The traditional hierarchy of enterprise information technology is undergoing a fundamental inversion as the rise of artificial intelligence forces a shift from application-centric models to a "data primacy" approach. This thesis, championed by Pure Storage CEO Charlie Giancarlo at the recent Accelerate conference in Las Vegas, posits that for fifty years, enterprises have prioritized applications as the core of their infrastructure, treating data as a secondary byproduct. However, the demands of modern AI and real-time decision-making now require data to sit at the center of the enterprise, with applications functioning as modular tools that move to where the data resides. While the theoretical benefits of this shift are significant, the practical implementation remains a complex challenge for global organizations. Recent research indicates that for many senior technology leaders, data remains inaccessible, fragmented, and fraught with regulatory risk. During the conference, executives from UGI Corporation and Sanofi provided contrasting yet complementary blueprints for navigating this transition, highlighting the distinct paths of data consolidation and federated compute.
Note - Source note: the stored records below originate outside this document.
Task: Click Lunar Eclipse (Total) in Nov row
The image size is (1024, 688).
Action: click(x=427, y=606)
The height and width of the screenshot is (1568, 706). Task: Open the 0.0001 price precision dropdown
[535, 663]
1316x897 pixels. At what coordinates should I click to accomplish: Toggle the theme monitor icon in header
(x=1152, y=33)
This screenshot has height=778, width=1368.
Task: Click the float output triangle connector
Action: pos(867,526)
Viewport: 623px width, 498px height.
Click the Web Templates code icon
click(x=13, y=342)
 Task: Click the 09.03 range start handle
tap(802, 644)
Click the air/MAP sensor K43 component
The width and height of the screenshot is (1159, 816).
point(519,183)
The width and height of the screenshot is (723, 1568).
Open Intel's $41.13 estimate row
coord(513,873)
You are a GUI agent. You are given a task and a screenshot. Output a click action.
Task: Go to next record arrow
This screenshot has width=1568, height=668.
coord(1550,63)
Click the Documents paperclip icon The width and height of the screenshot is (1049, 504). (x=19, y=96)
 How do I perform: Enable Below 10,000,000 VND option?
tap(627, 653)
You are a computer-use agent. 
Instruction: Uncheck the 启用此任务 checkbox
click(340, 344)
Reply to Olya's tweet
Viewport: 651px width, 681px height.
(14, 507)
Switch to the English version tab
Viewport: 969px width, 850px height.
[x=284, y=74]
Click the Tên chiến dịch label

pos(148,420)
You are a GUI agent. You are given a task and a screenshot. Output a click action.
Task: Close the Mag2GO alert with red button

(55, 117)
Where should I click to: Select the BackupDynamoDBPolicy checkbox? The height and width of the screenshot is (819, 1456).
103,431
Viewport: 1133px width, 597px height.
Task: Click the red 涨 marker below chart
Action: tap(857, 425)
The Shift Toward Data Primacy: Historical Context and the AI Catalyst
The concept of data primacy marks a departure from the architectural standards established during the mainframe and early client-server eras. In those models, data was often "trapped" within the silos of specific applications—such as Enterprise Resource Planning (ERP) or Customer Relationship Management (CRM) systems—making cross-functional analysis difficult. As organizations moved toward the cloud, this fragmentation often persisted, leading to what industry analysts describe as "data gravity," where the cost and latency of moving massive datasets prevent efficient utilization.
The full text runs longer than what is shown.